Although other public pension funds also reported falling short of their projected returns for fiscal 2019, the MSRPS underperformed its peers once again. The median return of state pension funds for fiscal 2019 was 6.79 percent.
Maryland also missed its own benchmark and assumed rate of return. The 6.46 percent return was over half a percent below the MSRPS’ benchmark of 7.11 percent, and a percent below the system’s 7.45 percent actuarially assumed rate of return.
Maryland’s 6.46 percent rate of return was also dismal compared to what the state could have earned had it indexed its pension portfolio with 60 percent stocks and 40 percent bonds, instead of actively managing assets. According to Wilshire, a portfolio of 60 percent domestic stocks and 40 percent domestic bonds would have returned 9.13 percent for fiscal 2019.

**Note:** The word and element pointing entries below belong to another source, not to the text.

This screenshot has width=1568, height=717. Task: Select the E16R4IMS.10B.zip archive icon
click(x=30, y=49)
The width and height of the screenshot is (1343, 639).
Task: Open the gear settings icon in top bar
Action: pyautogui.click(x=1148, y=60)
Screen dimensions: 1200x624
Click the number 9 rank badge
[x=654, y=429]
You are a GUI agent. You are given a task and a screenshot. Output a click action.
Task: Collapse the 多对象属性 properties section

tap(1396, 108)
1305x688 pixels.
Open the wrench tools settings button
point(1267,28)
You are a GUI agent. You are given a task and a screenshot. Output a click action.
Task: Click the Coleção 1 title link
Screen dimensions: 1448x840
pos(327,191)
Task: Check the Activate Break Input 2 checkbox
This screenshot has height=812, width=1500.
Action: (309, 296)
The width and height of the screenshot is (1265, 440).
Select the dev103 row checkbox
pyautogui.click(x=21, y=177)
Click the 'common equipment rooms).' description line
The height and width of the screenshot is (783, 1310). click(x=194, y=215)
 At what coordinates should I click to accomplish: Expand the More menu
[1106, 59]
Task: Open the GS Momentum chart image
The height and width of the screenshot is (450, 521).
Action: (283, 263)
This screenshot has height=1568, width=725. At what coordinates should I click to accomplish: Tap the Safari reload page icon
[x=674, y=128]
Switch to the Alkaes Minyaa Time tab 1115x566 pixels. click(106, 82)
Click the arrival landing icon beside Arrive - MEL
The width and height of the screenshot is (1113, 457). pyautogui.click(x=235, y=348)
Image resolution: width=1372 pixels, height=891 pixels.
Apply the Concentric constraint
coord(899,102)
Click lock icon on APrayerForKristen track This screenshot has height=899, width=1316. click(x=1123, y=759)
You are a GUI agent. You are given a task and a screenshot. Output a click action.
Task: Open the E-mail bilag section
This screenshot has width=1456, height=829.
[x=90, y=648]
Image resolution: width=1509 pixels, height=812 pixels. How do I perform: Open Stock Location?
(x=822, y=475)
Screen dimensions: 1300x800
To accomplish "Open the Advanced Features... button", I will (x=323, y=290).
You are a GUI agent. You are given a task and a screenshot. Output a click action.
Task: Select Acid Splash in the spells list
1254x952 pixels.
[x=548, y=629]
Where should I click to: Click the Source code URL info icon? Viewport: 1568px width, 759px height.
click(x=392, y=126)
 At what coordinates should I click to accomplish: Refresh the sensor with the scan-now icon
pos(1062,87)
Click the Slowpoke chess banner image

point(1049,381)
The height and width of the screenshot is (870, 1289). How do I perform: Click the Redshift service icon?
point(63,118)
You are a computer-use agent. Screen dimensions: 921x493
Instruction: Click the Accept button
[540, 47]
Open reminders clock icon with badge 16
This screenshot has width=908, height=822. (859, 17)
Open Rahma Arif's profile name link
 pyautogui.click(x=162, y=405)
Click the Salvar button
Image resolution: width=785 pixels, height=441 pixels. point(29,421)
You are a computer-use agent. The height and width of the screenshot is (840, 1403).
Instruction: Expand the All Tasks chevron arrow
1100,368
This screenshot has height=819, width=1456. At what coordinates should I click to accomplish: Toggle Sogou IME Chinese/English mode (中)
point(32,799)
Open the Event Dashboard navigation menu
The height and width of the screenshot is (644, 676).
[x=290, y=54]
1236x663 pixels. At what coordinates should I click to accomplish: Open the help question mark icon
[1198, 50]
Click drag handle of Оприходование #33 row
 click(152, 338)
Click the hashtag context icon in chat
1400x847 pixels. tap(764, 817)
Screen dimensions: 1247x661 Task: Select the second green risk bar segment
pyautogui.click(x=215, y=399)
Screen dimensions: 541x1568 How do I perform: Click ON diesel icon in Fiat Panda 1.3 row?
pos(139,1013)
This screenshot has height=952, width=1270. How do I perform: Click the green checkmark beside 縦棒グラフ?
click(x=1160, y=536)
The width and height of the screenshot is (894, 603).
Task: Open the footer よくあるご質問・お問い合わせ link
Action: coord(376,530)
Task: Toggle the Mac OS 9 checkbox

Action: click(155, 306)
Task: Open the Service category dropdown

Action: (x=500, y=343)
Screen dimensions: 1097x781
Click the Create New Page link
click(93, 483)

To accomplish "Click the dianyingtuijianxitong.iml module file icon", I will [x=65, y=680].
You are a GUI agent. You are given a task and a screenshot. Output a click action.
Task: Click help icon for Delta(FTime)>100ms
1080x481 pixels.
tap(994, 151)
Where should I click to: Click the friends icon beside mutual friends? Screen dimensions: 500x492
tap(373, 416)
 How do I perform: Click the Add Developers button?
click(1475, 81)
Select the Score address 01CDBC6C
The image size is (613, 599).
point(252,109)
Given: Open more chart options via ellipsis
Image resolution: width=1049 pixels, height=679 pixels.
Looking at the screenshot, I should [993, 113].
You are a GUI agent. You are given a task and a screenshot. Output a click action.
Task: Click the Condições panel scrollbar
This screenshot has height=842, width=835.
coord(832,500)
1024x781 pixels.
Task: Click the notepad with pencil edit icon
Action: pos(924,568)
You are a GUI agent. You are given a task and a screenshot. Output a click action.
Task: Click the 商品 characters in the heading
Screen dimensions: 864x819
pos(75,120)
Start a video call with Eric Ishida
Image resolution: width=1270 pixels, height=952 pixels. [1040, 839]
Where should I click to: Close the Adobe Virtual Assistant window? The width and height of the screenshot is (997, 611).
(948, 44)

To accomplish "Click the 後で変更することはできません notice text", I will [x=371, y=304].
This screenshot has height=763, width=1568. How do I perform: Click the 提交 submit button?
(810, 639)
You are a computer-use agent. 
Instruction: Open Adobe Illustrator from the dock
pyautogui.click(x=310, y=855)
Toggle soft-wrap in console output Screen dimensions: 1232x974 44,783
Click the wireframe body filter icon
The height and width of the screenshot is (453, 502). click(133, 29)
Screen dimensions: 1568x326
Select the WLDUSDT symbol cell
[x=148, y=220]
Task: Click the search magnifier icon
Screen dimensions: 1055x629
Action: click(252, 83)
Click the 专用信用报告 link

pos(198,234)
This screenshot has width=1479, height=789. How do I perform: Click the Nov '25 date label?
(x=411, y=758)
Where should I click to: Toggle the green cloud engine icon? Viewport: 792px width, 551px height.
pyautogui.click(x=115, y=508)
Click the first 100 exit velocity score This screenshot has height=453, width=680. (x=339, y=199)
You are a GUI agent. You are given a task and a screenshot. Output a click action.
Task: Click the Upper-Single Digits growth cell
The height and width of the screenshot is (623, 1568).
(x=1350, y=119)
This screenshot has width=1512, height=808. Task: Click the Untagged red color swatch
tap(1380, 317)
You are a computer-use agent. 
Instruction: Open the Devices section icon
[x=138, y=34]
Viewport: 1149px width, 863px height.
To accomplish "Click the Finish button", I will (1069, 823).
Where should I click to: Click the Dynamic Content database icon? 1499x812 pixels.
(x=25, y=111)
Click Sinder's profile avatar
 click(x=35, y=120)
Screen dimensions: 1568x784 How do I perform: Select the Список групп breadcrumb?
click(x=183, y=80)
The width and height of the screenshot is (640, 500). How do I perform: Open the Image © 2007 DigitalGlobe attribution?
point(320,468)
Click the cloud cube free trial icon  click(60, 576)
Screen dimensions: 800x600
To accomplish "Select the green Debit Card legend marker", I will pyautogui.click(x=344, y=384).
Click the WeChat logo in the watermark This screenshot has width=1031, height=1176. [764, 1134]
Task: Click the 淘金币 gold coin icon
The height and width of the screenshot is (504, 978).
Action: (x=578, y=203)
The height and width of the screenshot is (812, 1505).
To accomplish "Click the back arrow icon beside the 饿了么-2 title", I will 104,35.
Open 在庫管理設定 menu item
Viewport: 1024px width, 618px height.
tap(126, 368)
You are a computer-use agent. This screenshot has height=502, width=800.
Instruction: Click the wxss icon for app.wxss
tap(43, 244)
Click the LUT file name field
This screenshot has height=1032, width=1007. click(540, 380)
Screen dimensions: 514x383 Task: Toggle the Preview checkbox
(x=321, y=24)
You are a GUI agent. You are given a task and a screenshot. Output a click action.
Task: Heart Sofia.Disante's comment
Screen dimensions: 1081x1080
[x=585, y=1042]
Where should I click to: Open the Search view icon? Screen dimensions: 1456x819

Therefore, the MSRPS board voted in favor of reducing the system’s discount rate to 7.4 percent, to be effective beginning fiscal 2021. While the reduction was a move in the right direction, 7.4 percent rate is still a percent above this year’s rate of return of 6.46 percent, and two percent above the system’s five-year annualized rate of return of 5.62 percent.
As I previously discussed in the Maryland Public Policy Institute’s pension report, assuming an unrealistic discount rate increases the likelihood that the state’s $20 billion pension liability figure is undervalued. It also implies that Maryland government is not making sufficient contributions every year to ensure that its pension promises for the public employees can be kept.
Therefore, the lessons from fiscal 2019 closely resemble two policy recommendations from my pension report: Maryland should adopt a more conservative discount rate that properly reflects its rate of return; and the state should begin indexing the vast bulk of its portfolio with a blend of public stocks and bonds, rather than actively manage its pension assets.
Given this year’s investment performance, it is clear that adopting a more conservative discount rate is long overdue in Maryland. Other pension funds have lowered their discount rate to be more reflective of market realities. For instance, CalpERS and CalSTRS use a discount rate of 7.0 percent, much more realistic compared to Maryland’s 7.40 percent assumption. On median, pension funds assume an annual investment return of 7.3 percent.
Assuming a more realistic rate of return would help reveal the true size of Maryland’s pension liability and assist government in developing a corresponding funding schedule to ensure that the pension promises can be kept. However, more realistic assumptions are not enough, if Maryland continues with its current investment strategy that is expensive yet unproductive.
According to the Wall Street Journal, some of the best-performing pension investments this year were plain domestic stocks and bonds. For instance, the Tampa Fire and Police Fund, which mostly invests in stocks and bonds and avoids alternative assets, returned 8.7 percent this year, over two percent higher than Maryland’s return of 6.46 percent.
This explains why pension funds are moving their portfolio to passive investment. A survey of 153 pension funds across 25 countries in 2018 revealed that four out of five pension funds plan to increase their assets in passive index. About 15 percent of the respondents predicted that their passive exposure would rise by over 10 percent annually for the rest of the decade.
Looking back at Maryland’s pension fund investment history over the past decade or two, this year’s disappointing investment return figure hardly appears as an anomaly. Therefore, it is time for Maryland to follow the lead of other states and adopt the necessary reforms to improve its investment performance and develop a more responsible funding schedule.